ALIs

kommt noch

Handling backups and archives on the HPC systems

On LRZ's HPC systems, mechanisms are provided which allow the user to restore accidentally deleted or overwritten files, write files to tape, and retrieve them. This document describes usage and recommended practices for these facilities. It applies to all HPC systems; where applicable, system specific settings and procedures are described.


Table of contents


Snapshots, Backup, and Restore

Snapshots

For all files in $HOME backup copies are kept and made available in the special subdirectory

$HOME/.snapshot/


Several snapshots are available:
 
File system Time of snapshot Number of snapshots retained How to access
$HOME daily at 3:00, 9:00, 15:00, 21:00 4 $HOME/.snapshot/hourly.[0-3]/
daily at 0:00 10 $HOME/.snapshot/nightly.[0-9]/

A file can be restored by simply copying the file from the appropriate snapshot directory to its original location. Please note:

  • The directory $HOME/.snapshot/ is not listed by the ls or even ls -a command, and you cannot create it either. It is however possible to do a cd $HOME/.snapshot/ and then see all entries using the ls command.
  • When copying the snapshot file to its original location, some versions of cp might refuse to overwrite the original location (since it uses the same i-node). In that case, copy the snapshot file to an alternative location and then move it to the original location.
  • There exist no snapshots for the $WORK and $SCRATCH file systems on SuperMUC . You must archive data in these file spaces yourself if necessary.
  • Deleted files in your ordinary $HOME directory are still contained in the snapshot directories and they are accounted for the volume quota. Because of the way snapshots work there is reserved space for old file versions which is 300% bigger than your project quota. That means, if your quota is e.g., 25 GB, that there are 75 GB of "snapshot reserve" for changes. If you change or delete more than 75 GBs of data during a 10 day interval it might happen that your project space is full and even deleting files does not recover any storage. Please contact the LRZ Service Desk if you run into problems with this mechanism; LRZ sysadmins can manually remove superfluous snapshots.

Tape backups

In addition to the snapshots described above, LRZ also maintains tape backups.  Tape backups of $HOME are only done for the purpose of desaster recovery and are not intended to be used in daily operation. Usually, user can use the snapshot e.g., for restoring unintentionally deleted files- Tape backups are made less often but live longer:
 
File system Time of tape backup Number of file versions retained Life time of unchanged files Life time of backup for files removed from disk storage
$HOME Saturday 22:50 3 duration of the project 1 year 

Please note, that no tape backups for the $OPT_TMP and $PROJECT file systems are performed on  Linux-Cluster, and no tape backups are performed for the $SCRATCH and $WORK file systems on SuperMUC. You need to archive data residing on one of these file systems at your own discretion.

Restoring tape backups

If you cannot find the version of the data you need in the snapshot directories please contact the LRZ Service Desk  with a request to restore the data from the TSM tape backup for you. The TSM tape backup of $HOME is not directly accessible by users. Please also keep in mind that restoring a backup from tape is man power consuming and may take a long time to complete.


Archiving and retrieving files and directories

Archiving means saving the current version of a file to tape. Several version of the same file can be kept in the tape archive. For restoring them you must differentiate them by date and time or by an additional description.

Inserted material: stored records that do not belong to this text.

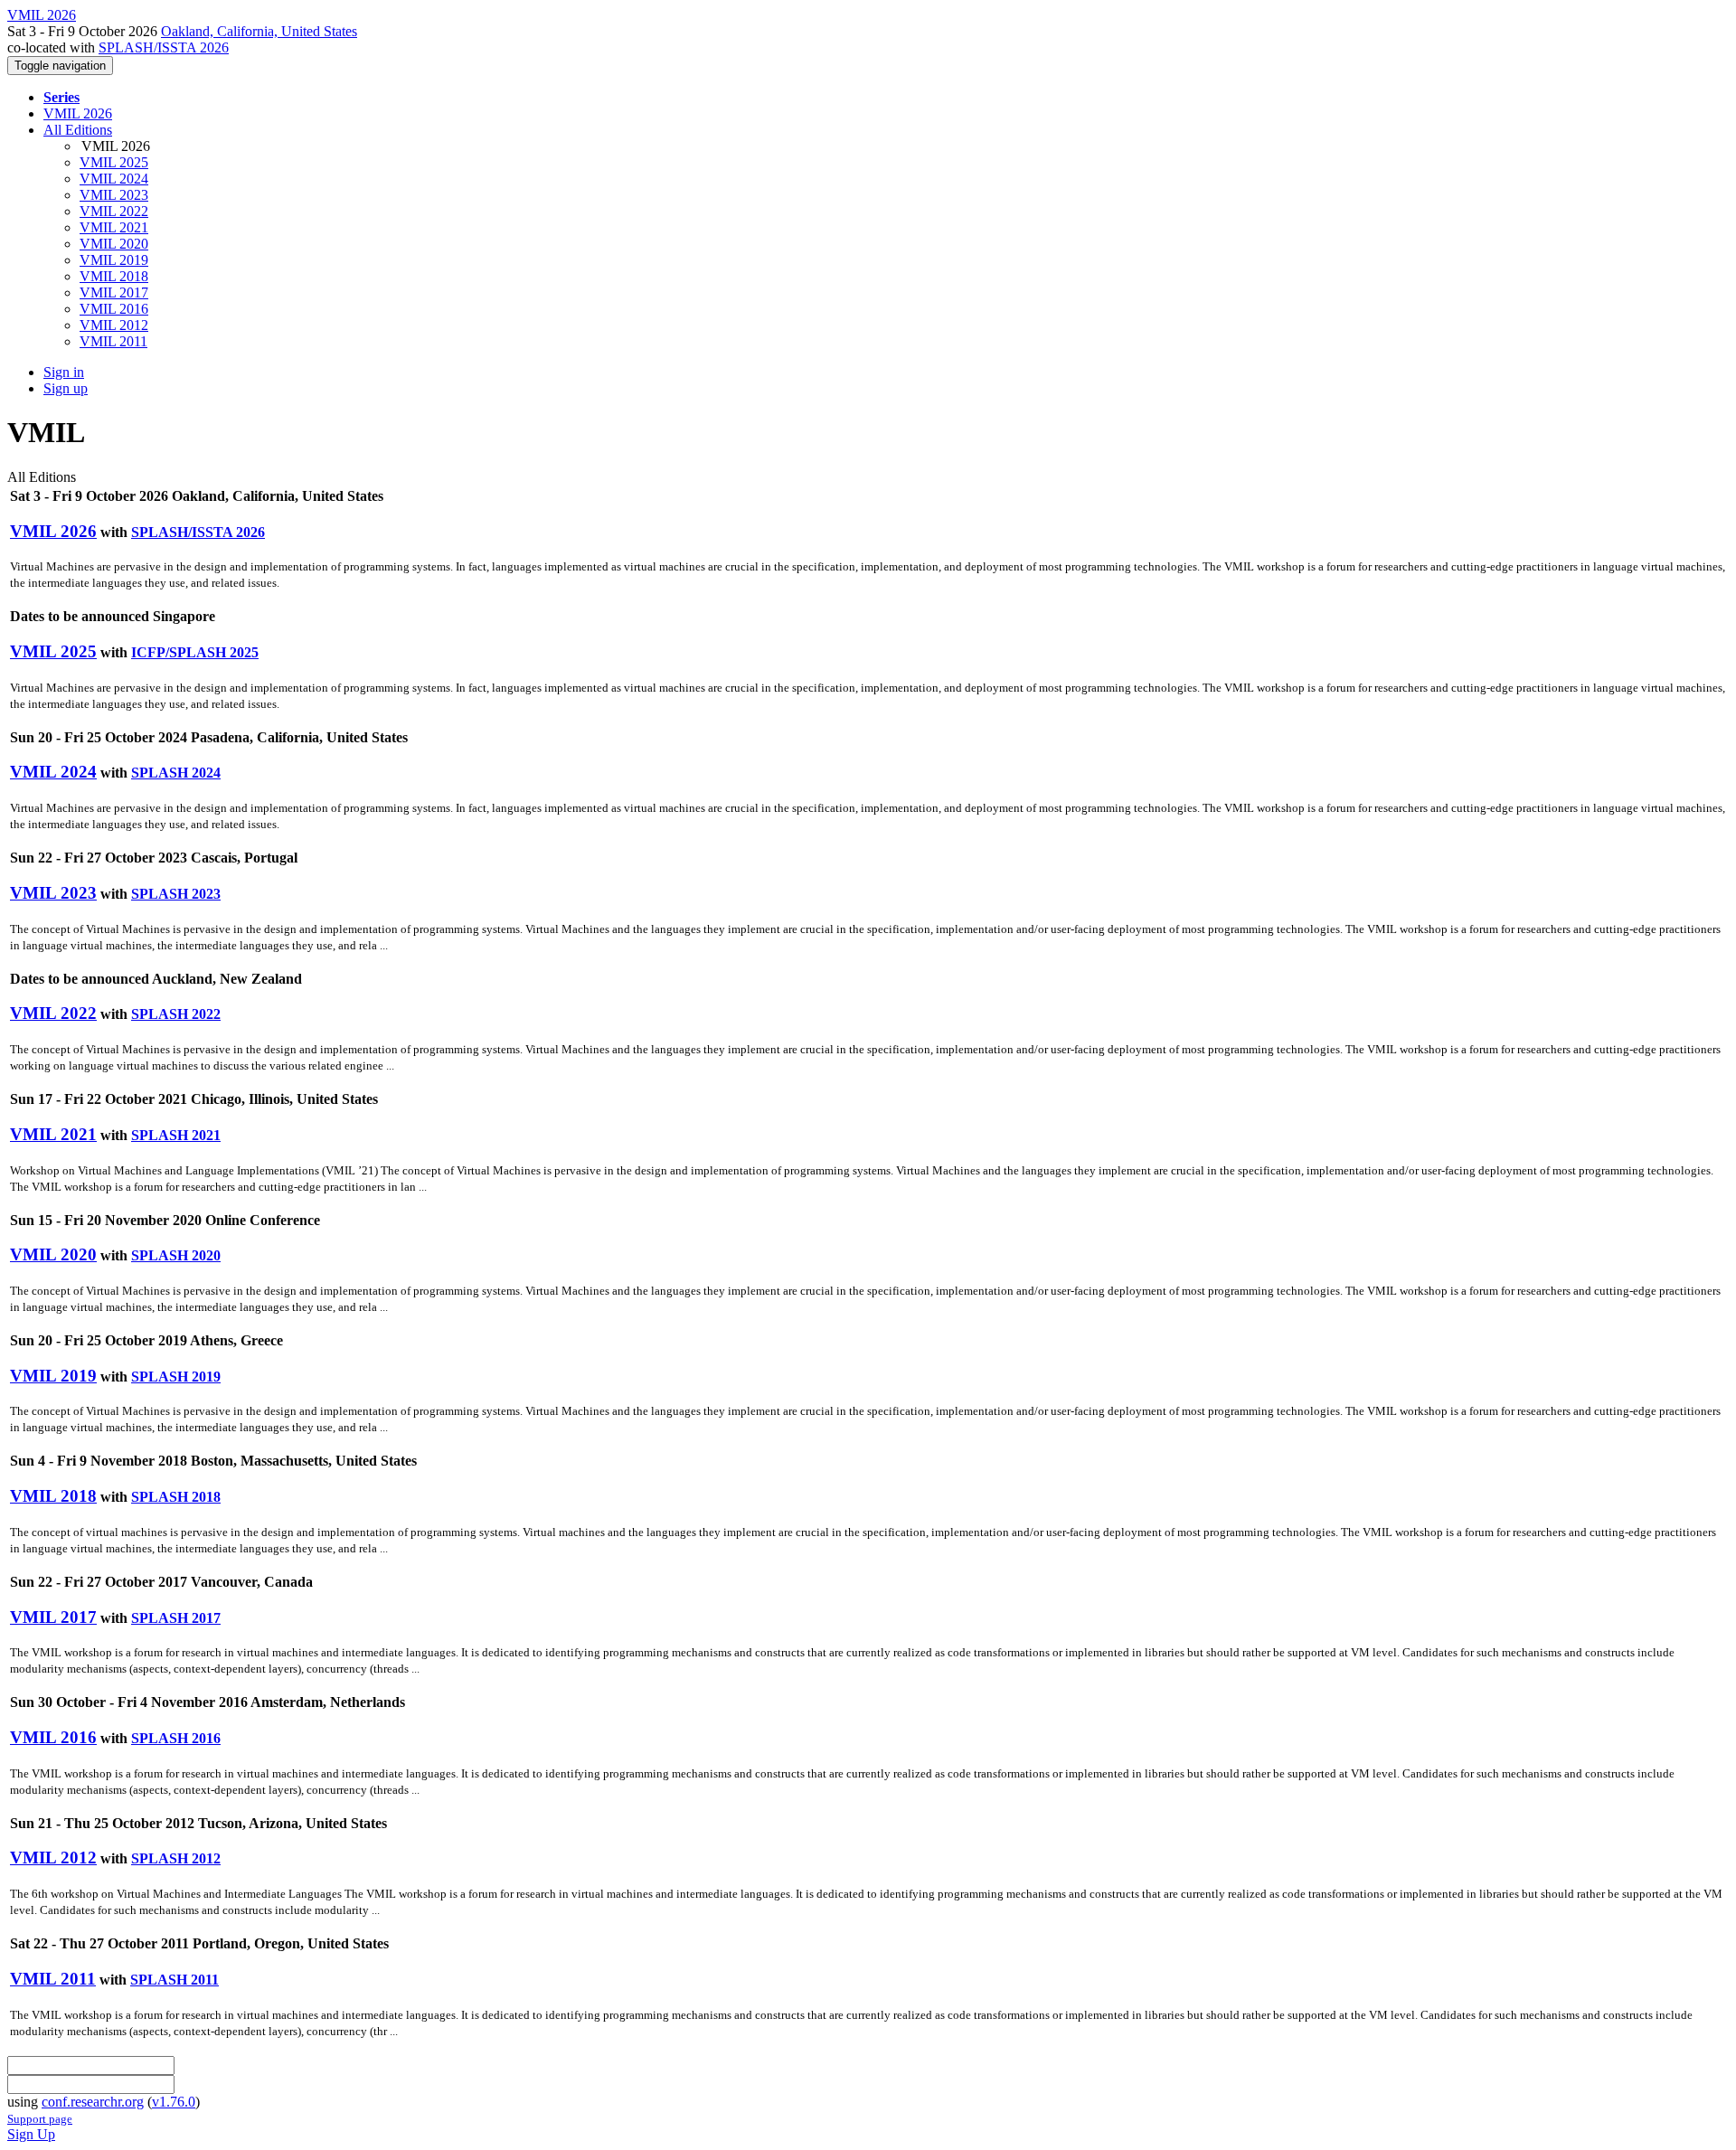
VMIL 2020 (114, 243)
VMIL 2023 (114, 195)
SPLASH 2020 (176, 1255)
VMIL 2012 (114, 325)
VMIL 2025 (114, 162)
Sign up (65, 388)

In order to archive and retrieve data at the  SuperMUC/SuperMIG or the Linux Cluster, the Tivoli Storage Management Infrastructure (TSM) is provided. A system wide TSM client configuration is available, so that you do not need to perform the installation or configuration of a TSM client yourself.

Archiving data with TSM

Let's assume you have a file myFile stored on the temporary filesystem in a location (directory) denoted by some self-defined environment variable $MY_SCRDIR. Since myFile may be automatically removed from $MY_SCRDIR by high-watermark deletion after some days, you might want to have an archive copy at hand. So here's how to create one. Go to $MY_SCRDIR and invoke on of the commands
dsmc archive myFile
dsmc archive -description="V.1.2" myFile

We recommend to keep logs of all archive commands in a specific directory, e.g.

dsmc archive myFile >$HOME/mytapelogs/archived_on_YYYY_MM_DD_hh_mm

This might later help to avoid confusion with the file namespace (see blow).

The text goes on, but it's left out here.